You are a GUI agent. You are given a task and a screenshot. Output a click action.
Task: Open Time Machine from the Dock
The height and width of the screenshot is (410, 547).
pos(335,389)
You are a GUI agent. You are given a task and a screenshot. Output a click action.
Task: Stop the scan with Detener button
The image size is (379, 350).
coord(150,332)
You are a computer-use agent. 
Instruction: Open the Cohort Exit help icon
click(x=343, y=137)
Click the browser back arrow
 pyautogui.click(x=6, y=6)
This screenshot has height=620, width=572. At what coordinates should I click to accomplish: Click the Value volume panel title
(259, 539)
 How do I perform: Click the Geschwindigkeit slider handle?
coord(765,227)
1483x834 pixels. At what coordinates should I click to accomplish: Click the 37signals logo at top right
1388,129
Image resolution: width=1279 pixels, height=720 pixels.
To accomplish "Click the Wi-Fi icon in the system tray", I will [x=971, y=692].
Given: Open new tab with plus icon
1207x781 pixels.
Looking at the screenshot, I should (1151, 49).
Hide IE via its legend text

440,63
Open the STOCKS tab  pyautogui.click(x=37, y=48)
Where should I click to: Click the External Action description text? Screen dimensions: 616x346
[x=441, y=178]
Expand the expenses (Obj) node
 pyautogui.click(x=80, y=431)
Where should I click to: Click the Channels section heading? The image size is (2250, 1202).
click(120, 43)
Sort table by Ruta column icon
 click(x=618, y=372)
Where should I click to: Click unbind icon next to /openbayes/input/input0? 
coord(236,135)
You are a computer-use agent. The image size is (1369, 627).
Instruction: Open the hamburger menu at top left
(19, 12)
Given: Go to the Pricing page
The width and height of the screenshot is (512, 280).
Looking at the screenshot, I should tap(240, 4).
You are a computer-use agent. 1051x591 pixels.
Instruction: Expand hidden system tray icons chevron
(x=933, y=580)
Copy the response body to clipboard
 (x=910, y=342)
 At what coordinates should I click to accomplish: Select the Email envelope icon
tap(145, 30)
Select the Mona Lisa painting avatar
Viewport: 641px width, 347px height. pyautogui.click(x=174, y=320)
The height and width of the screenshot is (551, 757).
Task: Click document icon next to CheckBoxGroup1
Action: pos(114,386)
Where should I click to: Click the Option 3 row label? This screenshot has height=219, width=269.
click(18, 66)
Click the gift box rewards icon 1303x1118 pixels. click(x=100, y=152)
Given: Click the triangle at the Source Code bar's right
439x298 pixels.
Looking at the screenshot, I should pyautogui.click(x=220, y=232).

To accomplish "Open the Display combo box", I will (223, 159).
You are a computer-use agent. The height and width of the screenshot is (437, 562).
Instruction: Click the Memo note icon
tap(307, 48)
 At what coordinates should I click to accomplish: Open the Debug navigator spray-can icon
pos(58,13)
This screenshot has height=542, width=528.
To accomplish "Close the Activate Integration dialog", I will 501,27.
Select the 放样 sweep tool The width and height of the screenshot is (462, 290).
********************
- **EXERCISE GOAL**
Please copy the items from the line that contains "How do I perform: Click" through the line that contains "Open the STOCKS" word for word.

- **SOLVED PROBLEM**
 How do I perform: Click the Geschwindigkeit slider handle?
coord(765,227)
1483x834 pixels. At what coordinates should I click to accomplish: Click the 37signals logo at top right
1388,129
Image resolution: width=1279 pixels, height=720 pixels.
To accomplish "Click the Wi-Fi icon in the system tray", I will [x=971, y=692].
Given: Open new tab with plus icon
1207x781 pixels.
Looking at the screenshot, I should (1151, 49).
Hide IE via its legend text

440,63
Open the STOCKS tab  pyautogui.click(x=37, y=48)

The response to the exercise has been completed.